Задание> Отбери из строк ниже все, где встречается слово «comment», и перепиши их без изменений. Большие и маленькие буквы различаются.
==============================
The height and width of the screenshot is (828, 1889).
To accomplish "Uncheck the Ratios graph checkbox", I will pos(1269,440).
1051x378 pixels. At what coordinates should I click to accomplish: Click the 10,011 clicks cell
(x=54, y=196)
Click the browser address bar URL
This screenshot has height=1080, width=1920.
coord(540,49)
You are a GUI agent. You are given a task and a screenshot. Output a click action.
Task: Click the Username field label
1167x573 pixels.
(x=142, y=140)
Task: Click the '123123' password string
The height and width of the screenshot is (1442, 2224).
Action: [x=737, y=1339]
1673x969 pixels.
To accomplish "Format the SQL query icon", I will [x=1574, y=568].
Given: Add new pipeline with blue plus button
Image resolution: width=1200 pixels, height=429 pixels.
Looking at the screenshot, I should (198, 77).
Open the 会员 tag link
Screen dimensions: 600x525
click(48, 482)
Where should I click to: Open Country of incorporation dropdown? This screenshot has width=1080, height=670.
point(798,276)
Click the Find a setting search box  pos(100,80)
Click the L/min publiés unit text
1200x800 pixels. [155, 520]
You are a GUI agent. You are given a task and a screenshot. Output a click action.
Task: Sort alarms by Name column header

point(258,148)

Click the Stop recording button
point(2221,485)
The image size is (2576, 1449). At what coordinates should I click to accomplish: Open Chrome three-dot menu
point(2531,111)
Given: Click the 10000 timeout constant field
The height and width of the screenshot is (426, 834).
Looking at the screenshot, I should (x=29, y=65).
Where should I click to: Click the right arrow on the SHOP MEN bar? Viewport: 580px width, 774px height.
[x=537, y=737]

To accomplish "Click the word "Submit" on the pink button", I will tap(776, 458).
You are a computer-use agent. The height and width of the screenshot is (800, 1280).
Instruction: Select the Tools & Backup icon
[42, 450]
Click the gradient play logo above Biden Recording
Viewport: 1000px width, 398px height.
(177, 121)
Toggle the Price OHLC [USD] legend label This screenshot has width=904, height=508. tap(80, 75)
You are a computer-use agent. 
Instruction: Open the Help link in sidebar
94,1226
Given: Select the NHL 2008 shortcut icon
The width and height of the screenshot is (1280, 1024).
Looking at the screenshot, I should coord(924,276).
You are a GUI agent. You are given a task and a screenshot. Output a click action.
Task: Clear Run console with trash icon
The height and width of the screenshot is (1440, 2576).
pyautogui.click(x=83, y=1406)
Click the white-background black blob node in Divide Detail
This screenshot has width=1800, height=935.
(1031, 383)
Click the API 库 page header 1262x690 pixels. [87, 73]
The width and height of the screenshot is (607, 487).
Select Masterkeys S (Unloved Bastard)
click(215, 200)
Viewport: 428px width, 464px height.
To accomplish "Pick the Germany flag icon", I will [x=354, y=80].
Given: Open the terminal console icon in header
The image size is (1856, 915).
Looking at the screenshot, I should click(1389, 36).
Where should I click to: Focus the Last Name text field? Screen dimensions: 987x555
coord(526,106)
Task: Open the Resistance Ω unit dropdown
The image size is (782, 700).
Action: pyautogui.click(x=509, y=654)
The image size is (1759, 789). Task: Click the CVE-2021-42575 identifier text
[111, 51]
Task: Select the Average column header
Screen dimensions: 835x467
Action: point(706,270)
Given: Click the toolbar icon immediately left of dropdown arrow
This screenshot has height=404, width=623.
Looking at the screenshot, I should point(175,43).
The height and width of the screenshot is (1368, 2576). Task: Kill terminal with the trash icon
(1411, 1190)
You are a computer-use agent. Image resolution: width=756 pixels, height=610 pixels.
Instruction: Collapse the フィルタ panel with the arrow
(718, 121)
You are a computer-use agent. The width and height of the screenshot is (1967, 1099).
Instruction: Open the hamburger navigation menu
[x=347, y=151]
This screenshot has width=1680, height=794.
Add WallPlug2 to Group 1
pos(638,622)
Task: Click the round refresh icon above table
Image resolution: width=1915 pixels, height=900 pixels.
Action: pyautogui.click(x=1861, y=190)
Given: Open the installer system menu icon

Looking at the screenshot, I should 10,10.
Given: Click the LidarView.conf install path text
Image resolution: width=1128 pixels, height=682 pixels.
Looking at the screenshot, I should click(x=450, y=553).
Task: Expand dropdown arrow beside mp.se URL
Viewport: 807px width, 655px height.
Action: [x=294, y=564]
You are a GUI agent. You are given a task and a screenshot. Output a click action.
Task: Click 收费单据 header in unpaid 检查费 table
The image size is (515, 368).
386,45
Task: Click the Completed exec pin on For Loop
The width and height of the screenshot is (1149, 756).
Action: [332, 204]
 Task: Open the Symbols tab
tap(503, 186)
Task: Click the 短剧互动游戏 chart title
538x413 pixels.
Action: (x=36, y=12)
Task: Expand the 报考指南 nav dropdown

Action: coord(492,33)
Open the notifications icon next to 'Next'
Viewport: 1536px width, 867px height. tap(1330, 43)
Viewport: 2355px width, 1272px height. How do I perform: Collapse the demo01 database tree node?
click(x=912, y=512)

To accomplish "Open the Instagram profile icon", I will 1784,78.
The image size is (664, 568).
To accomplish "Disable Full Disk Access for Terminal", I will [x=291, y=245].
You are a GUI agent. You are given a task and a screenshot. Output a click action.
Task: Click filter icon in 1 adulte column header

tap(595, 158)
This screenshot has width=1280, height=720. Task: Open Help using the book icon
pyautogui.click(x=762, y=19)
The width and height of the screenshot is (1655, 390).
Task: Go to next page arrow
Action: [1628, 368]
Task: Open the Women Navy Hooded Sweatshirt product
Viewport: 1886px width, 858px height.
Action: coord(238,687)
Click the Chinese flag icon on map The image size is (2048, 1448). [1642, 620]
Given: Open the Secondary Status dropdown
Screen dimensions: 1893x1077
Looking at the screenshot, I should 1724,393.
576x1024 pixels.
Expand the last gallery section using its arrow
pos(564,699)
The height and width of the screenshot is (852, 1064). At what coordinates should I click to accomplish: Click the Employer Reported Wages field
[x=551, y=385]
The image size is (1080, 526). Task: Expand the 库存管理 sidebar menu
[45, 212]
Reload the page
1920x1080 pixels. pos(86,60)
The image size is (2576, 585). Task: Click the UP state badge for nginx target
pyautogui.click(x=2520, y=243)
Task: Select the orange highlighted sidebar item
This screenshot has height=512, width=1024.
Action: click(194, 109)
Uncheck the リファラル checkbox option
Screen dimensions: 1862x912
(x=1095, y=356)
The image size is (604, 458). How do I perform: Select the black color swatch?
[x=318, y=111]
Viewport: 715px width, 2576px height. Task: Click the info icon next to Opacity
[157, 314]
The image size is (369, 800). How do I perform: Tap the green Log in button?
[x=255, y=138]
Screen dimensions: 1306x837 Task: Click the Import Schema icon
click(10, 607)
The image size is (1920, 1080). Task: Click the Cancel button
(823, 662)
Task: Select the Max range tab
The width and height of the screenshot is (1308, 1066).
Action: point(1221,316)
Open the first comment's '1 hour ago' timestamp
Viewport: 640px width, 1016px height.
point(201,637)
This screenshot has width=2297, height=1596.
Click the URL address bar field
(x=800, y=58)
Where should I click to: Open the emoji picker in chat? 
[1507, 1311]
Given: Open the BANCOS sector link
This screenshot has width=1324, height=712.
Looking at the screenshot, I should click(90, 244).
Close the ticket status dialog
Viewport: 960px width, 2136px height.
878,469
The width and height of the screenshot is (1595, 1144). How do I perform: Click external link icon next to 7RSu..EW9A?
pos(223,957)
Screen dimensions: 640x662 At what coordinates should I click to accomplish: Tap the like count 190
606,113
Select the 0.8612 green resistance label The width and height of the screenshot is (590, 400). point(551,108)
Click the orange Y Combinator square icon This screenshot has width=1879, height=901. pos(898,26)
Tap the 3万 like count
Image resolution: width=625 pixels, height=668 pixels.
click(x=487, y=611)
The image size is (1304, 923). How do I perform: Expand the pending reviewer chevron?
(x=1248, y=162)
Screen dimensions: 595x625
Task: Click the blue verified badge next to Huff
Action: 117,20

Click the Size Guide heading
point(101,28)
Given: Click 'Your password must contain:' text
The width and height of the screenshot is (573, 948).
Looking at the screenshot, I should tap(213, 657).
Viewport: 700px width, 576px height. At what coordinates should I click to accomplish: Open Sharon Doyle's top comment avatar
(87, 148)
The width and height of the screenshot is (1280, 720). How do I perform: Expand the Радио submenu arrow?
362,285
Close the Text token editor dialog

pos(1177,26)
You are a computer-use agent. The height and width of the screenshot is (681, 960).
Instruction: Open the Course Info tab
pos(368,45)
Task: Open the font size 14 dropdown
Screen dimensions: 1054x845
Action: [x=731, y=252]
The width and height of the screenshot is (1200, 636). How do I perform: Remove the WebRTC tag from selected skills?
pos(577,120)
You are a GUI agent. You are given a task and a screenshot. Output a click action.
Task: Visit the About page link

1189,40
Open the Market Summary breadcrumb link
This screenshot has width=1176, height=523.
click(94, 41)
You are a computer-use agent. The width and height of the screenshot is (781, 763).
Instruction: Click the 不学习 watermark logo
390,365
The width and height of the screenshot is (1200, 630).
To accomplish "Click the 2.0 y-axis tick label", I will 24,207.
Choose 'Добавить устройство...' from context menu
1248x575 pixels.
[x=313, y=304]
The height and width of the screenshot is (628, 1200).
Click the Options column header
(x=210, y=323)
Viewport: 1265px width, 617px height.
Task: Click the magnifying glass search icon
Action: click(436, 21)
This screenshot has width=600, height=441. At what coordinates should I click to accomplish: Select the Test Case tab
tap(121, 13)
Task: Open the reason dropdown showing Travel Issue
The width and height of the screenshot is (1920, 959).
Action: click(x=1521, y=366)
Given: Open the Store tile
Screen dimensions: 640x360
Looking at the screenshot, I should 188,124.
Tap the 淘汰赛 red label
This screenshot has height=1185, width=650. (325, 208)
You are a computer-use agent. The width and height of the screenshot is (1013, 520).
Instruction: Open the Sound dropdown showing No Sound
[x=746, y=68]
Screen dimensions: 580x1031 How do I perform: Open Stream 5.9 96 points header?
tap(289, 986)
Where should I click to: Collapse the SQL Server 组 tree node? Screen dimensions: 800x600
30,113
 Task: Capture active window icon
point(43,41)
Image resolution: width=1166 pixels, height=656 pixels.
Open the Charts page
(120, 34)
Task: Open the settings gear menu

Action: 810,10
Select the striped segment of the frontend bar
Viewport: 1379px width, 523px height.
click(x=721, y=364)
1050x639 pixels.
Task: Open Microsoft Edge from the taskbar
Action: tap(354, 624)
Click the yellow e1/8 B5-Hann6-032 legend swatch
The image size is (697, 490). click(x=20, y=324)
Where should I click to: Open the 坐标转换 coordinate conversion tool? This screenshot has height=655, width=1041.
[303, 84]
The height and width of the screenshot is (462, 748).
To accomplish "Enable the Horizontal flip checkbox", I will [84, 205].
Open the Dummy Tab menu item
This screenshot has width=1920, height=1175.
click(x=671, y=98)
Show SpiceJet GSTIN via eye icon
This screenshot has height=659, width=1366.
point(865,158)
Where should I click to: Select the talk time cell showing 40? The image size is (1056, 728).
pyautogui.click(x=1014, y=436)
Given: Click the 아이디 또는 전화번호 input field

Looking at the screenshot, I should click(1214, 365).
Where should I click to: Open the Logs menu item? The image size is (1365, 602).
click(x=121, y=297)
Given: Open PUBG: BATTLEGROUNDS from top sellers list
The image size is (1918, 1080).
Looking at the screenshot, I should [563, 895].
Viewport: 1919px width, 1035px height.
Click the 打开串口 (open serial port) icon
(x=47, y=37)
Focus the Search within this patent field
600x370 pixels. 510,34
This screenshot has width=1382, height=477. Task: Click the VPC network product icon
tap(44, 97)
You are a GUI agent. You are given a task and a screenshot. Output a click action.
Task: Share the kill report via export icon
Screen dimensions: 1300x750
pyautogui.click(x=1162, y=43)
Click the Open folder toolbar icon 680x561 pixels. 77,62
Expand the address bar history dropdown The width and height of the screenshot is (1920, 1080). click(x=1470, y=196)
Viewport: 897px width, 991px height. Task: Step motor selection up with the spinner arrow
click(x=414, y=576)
==============================
Ответ>
Open the first comment's '1 hour ago' timestamp
Viewport: 700px width, 576px height. At what coordinates should I click to accomplish: Open Sharon Doyle's top comment avatar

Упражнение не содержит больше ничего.